Additionally, the terminal agency coordinator for the sheriff’s office, whose duties have been expanded, will receive a $5,000 increase in pay commensurate with those responsibilities.
Overall, the impact on the jail budget will be an increase of $126,350, since some deputies work in the detention center, according to Banks County Finance Officer Randy Failyer.
The total budget increase for the sheriff’s office and jail budgets in FY-19 is $352,408, according to Failyer.

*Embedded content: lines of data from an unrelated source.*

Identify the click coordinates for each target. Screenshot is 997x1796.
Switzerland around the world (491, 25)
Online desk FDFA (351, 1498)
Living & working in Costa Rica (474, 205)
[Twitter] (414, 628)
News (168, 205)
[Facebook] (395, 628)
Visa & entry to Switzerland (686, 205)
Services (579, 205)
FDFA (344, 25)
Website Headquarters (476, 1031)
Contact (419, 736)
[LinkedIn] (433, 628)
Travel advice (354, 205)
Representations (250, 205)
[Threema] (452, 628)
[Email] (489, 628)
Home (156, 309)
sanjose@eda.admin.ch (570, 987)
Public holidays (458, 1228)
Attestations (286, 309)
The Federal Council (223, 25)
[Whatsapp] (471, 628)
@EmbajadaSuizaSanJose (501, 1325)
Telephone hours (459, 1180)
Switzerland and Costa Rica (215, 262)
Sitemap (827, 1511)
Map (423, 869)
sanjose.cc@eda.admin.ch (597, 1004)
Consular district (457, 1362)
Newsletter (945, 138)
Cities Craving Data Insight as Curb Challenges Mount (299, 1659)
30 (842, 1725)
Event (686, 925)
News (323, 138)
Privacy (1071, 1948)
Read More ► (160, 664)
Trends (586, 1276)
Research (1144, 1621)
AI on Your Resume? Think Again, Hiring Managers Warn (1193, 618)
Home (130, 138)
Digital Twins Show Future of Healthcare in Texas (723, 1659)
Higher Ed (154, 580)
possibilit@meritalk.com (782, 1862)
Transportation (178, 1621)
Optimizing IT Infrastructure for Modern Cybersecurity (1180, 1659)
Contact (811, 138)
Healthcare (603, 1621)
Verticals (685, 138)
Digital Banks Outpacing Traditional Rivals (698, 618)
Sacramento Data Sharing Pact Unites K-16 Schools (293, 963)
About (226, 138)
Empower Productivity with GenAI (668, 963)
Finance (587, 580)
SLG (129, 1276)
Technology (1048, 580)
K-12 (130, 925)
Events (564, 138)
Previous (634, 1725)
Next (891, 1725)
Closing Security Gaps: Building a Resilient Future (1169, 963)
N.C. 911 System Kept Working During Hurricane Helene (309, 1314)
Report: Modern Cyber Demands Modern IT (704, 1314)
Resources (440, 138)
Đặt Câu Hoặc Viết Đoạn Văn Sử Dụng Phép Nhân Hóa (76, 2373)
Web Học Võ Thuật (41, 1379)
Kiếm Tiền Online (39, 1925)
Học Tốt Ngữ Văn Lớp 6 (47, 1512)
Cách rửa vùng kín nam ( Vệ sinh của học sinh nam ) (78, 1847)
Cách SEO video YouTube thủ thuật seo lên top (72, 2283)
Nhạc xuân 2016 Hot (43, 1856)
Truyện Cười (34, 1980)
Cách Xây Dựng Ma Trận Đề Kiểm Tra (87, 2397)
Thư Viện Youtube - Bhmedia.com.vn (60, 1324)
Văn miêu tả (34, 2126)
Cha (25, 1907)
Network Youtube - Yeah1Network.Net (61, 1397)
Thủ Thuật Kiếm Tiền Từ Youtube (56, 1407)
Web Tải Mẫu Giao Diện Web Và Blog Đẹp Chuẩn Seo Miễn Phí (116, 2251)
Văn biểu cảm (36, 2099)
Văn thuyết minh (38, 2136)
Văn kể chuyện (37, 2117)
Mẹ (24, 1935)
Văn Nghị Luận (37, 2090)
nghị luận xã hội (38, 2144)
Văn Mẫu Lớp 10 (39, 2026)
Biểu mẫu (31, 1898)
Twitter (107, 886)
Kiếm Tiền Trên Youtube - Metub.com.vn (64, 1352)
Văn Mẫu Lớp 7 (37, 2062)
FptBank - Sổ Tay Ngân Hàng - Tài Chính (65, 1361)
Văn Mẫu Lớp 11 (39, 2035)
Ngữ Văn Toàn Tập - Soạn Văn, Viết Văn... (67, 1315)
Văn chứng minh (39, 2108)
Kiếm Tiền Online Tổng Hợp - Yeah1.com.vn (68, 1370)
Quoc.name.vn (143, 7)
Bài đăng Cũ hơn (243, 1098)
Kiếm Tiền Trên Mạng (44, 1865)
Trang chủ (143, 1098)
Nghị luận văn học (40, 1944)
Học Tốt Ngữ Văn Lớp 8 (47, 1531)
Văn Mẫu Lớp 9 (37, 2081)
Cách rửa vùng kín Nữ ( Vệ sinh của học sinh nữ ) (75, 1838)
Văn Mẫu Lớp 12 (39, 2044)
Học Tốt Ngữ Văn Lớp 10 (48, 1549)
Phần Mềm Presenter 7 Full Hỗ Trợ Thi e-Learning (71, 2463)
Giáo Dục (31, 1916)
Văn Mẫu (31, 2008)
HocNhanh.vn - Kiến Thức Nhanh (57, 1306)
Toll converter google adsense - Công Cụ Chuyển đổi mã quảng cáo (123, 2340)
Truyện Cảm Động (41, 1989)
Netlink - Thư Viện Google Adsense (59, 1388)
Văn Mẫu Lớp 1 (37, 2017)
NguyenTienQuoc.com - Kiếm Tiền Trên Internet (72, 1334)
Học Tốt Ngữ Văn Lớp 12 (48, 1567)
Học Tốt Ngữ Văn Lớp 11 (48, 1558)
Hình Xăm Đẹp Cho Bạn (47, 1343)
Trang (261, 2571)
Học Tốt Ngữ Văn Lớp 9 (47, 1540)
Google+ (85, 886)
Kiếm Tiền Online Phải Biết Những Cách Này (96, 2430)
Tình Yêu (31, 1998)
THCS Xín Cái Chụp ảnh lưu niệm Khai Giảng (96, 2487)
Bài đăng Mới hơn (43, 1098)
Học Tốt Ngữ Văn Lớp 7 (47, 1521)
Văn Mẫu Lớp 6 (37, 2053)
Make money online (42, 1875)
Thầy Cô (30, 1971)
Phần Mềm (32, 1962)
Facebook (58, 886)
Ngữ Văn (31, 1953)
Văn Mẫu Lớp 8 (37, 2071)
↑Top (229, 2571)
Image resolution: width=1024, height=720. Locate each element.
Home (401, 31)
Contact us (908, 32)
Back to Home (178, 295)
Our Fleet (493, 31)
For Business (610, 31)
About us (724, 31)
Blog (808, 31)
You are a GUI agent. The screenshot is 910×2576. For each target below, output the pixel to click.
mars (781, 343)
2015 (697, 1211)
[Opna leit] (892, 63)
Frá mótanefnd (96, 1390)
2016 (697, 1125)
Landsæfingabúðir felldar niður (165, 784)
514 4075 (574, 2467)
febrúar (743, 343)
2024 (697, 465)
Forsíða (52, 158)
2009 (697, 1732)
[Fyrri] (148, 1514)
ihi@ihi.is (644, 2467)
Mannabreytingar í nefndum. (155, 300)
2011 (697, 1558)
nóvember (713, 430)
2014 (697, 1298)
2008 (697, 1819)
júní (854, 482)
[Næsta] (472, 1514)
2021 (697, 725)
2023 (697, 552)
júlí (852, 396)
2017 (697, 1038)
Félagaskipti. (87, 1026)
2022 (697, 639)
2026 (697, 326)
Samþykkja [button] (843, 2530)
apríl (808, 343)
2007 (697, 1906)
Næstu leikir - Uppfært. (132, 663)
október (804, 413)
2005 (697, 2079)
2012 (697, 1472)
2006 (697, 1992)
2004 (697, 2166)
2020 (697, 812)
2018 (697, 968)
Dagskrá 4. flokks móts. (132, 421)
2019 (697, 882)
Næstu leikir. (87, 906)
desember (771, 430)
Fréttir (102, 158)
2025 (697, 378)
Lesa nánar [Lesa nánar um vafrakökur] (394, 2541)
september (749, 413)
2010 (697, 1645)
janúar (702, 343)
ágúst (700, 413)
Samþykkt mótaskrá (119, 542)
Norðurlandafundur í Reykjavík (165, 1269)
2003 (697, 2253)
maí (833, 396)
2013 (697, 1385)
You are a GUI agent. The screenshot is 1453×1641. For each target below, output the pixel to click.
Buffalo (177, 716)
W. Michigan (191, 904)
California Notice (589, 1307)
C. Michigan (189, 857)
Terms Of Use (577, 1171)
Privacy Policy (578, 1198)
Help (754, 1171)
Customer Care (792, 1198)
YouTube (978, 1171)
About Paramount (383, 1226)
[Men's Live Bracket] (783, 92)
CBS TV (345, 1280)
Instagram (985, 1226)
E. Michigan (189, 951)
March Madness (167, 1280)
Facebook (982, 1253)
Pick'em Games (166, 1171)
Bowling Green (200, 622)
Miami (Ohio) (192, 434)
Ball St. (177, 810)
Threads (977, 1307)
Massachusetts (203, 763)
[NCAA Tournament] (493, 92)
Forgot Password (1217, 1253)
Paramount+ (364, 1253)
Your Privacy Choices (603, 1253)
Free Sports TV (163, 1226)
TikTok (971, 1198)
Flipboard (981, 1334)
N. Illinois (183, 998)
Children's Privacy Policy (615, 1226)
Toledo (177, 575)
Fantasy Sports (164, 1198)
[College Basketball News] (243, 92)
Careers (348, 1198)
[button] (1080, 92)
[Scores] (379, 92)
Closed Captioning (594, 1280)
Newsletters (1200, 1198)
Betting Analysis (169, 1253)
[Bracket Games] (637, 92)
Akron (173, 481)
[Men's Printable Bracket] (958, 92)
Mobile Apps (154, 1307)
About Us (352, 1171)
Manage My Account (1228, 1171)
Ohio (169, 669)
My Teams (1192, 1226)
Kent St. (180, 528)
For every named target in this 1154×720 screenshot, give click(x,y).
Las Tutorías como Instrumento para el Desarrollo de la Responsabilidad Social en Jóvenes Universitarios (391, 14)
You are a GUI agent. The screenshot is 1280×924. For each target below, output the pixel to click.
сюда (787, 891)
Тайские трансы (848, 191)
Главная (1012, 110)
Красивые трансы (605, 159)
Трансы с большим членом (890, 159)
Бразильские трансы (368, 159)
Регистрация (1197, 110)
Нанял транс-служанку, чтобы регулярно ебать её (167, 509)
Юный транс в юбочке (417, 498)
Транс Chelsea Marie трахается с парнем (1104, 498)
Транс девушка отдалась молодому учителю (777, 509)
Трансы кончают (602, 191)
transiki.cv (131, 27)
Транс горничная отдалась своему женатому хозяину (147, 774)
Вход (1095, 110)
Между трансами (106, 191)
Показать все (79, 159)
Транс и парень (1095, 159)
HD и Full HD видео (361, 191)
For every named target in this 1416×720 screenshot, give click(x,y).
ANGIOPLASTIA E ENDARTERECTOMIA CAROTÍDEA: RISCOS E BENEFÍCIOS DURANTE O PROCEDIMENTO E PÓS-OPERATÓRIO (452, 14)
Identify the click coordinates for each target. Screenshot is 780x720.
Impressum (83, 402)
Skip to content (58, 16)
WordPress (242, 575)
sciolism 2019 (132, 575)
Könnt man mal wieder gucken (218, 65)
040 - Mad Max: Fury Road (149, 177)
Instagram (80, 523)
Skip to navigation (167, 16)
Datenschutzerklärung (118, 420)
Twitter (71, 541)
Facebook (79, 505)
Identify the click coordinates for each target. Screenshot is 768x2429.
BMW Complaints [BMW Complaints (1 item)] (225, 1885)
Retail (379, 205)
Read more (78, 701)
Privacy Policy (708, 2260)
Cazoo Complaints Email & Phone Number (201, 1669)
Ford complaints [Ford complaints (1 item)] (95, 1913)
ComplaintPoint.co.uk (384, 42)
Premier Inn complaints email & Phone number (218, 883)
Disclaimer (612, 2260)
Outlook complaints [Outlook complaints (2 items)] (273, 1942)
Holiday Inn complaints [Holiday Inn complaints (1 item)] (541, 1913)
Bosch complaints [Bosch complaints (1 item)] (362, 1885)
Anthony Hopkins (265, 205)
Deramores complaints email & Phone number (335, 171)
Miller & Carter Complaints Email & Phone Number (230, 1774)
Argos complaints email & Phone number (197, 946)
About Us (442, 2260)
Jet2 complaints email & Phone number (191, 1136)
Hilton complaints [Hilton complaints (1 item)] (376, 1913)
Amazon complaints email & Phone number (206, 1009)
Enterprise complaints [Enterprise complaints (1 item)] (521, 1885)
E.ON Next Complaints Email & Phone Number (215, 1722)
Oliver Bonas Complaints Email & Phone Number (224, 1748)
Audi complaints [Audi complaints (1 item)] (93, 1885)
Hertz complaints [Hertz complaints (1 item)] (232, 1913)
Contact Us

“This is a figure that’s got me now,” Hooper said. “In 2013, the budget was $2,929,000,” Hooper said. “If we fund everything that you’re asking for today, sheriff and jail, it would be $4,861,000. That’s an increase in five years of $1,931,000, plus a little over $100,000 we’ve paid out of capital for the sheriff’s office and jail. When you get to talking about $2 million, that’s a sizable increase over five years. That’s $400,000 a year in sheriff and jail. That’s something, as Mama says, we need to be able to talk about.”
Hooper said commissioners need to be able to justify the increases.
“I think the citizens have been really happy with it, though,” Speed said.